__Given text__.

BEGIN

Now there are 12 official Docker base images, and, more importantly, you can build your own on top of them. That single change opens the door to a class of problems that pip install was never designed to solve: compliance requirements, offline environments, native binaries, enterprise certificates, and internal packages that need to be locked and audited before they ever touch a cluster.
The 12 Official Base Images
Let’s look at the list of 12 images that you can find at https://hub.docker.com/u/databricksruntime
databricksruntime/standard → General-purpose runtime, the familiar default.
databricksruntime/minimal → Smallest image; ideal when you want to control exactly what's included.

END

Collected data
BEGIN

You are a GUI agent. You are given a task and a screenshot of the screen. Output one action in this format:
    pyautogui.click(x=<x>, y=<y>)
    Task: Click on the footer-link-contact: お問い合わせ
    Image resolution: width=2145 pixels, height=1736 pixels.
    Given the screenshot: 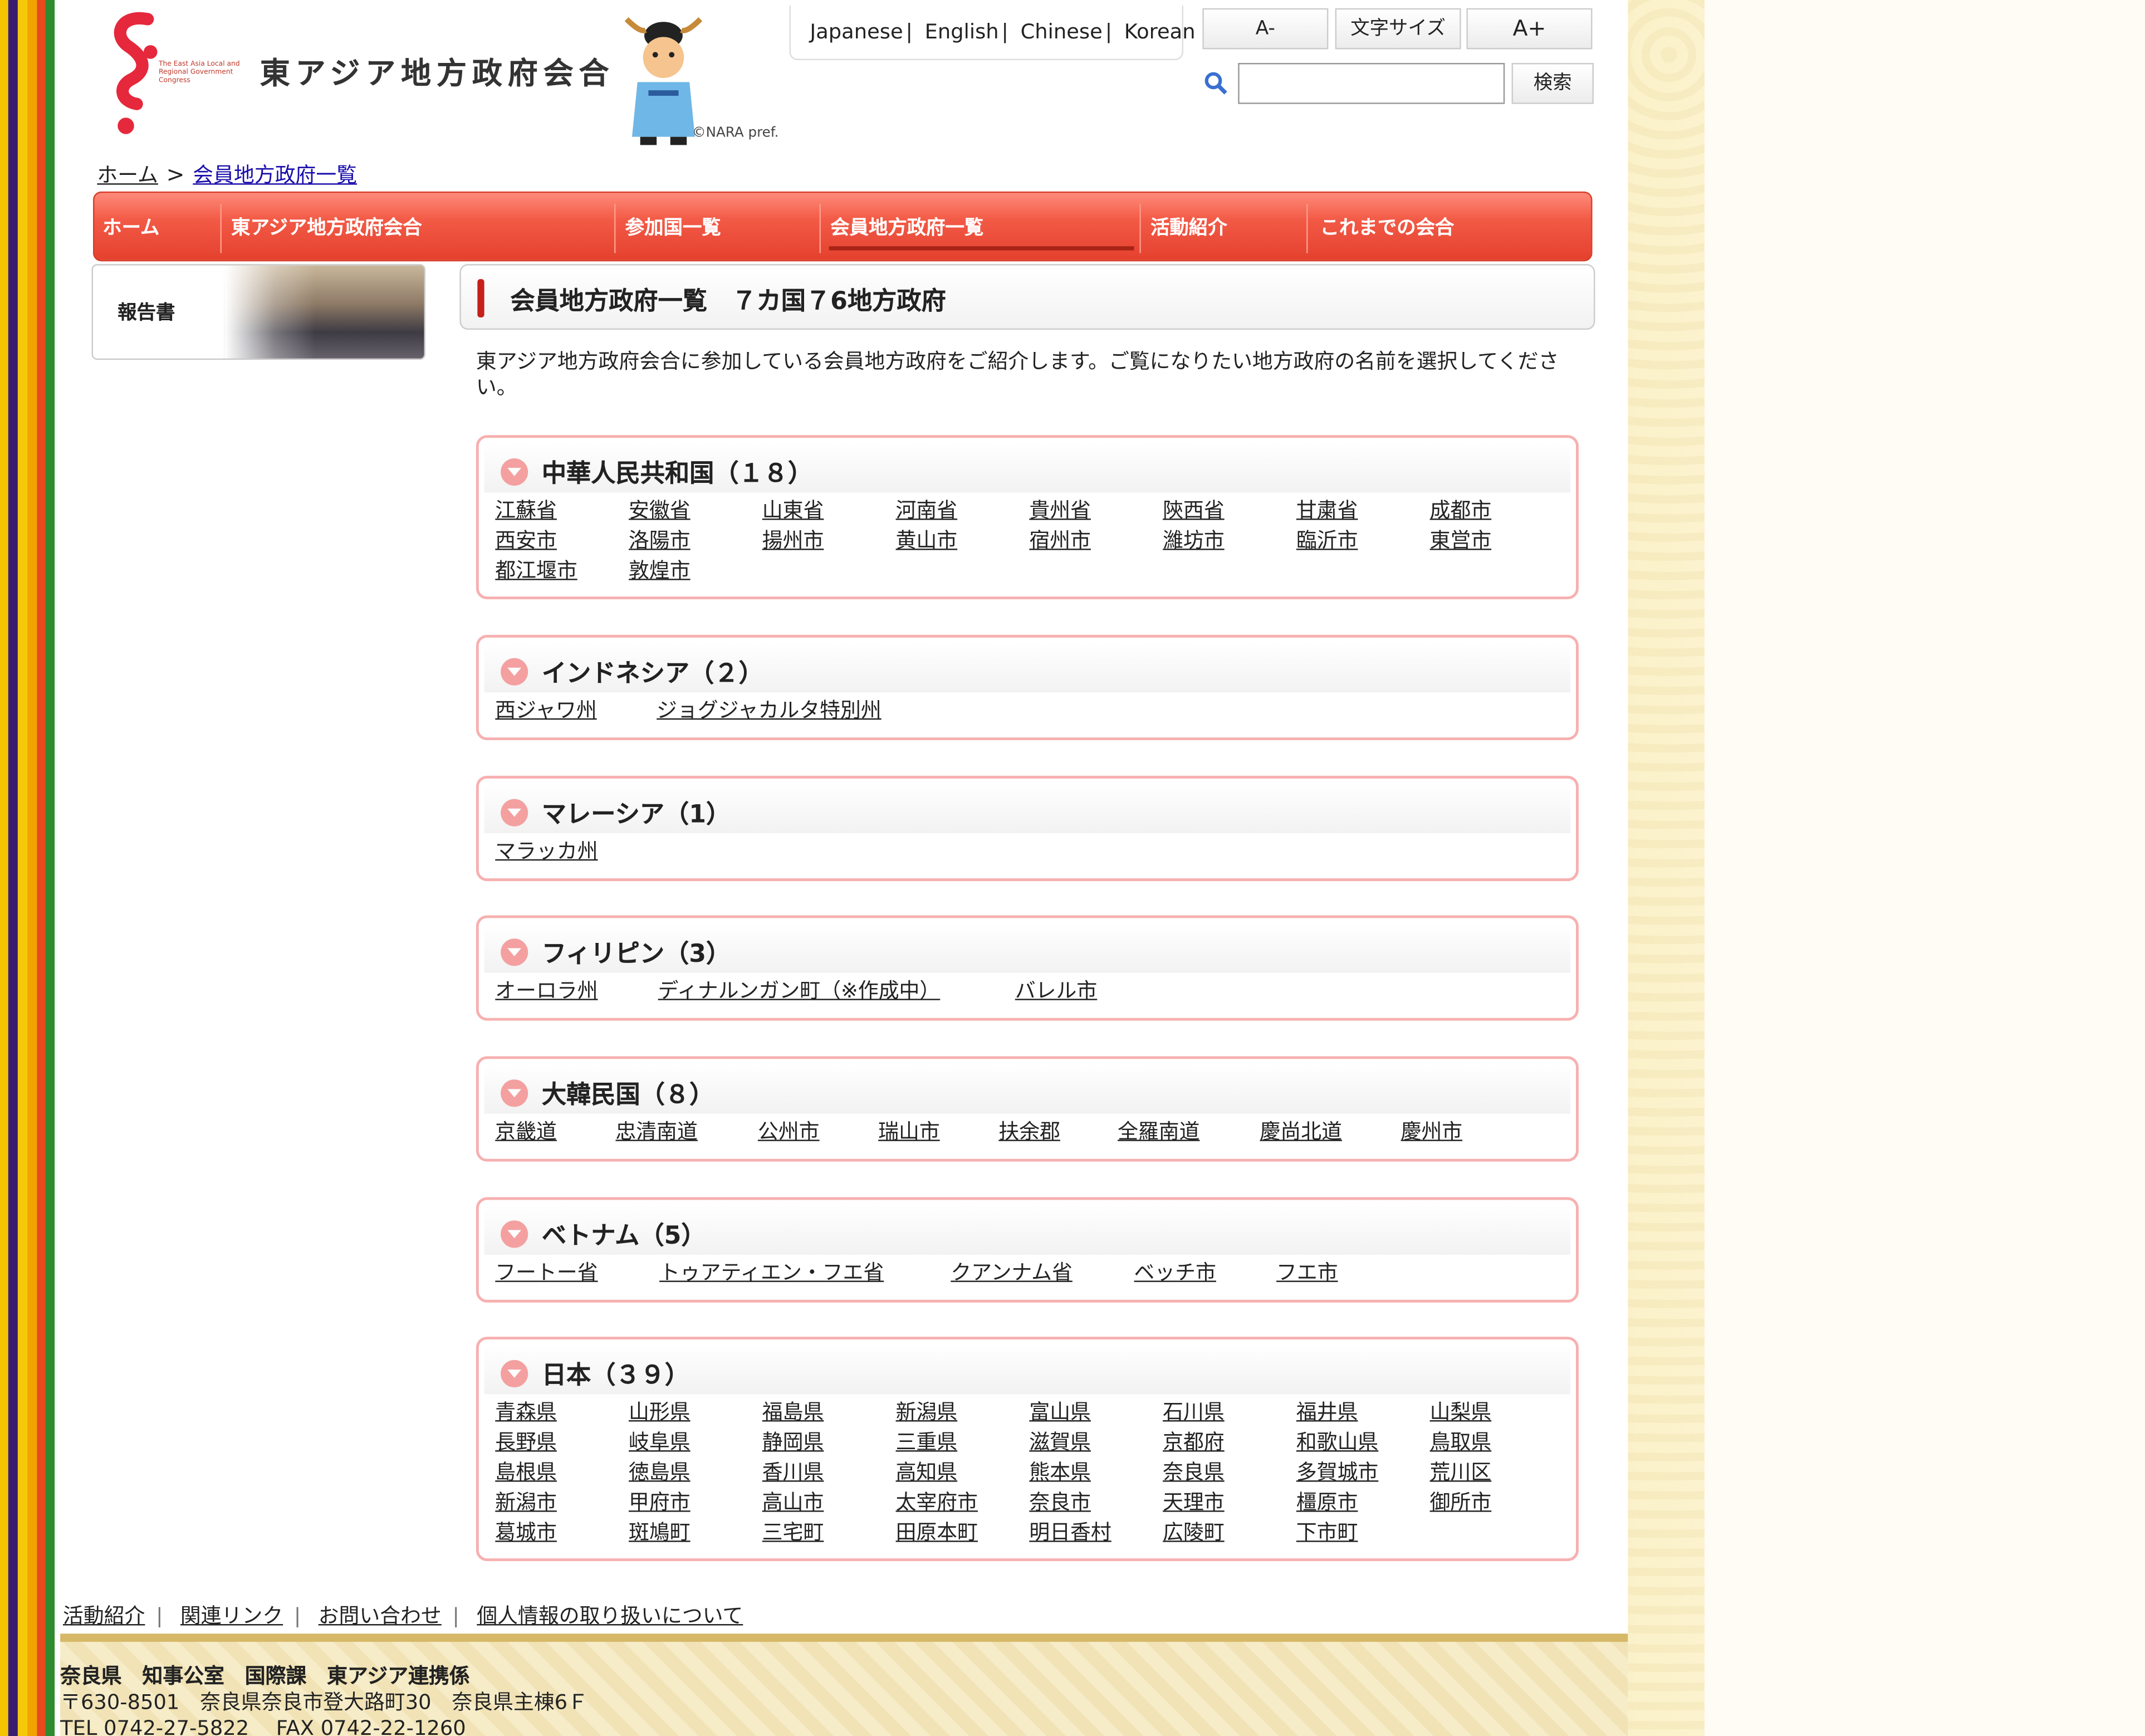 What is the action you would take?
    pyautogui.click(x=380, y=1616)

END

__What the task asks__. Write what comes next in the text on Databricks Docker base images, picking up after its last line.

__Response area__.
databricksruntime/python → Python-focused
databricksruntime/rbase → R-focused
databricksruntime/dbfsfuse → Base image with DBFS FUSE support; relevant when filesystem-style DBFS access is needed
databricksruntime/environment → Matches serverless environments; also available for standard compute
databricksruntime/air → AI runtime
databricksruntime/blackice → AI security runtime
databricksruntime/gpu-base → General GPU compute
databricksruntime/gpu-pytorch → GPU optimized for PyTorch
databricksruntime/gpu-tensorflow → GPU optimized for TensorFlow
databricksruntime/gpu-rapids → GPU analytics workloads using RAPIDS
The minimal image is worth calling out: if you want full control over your runtime dependencies, start there rather than stripping down standard.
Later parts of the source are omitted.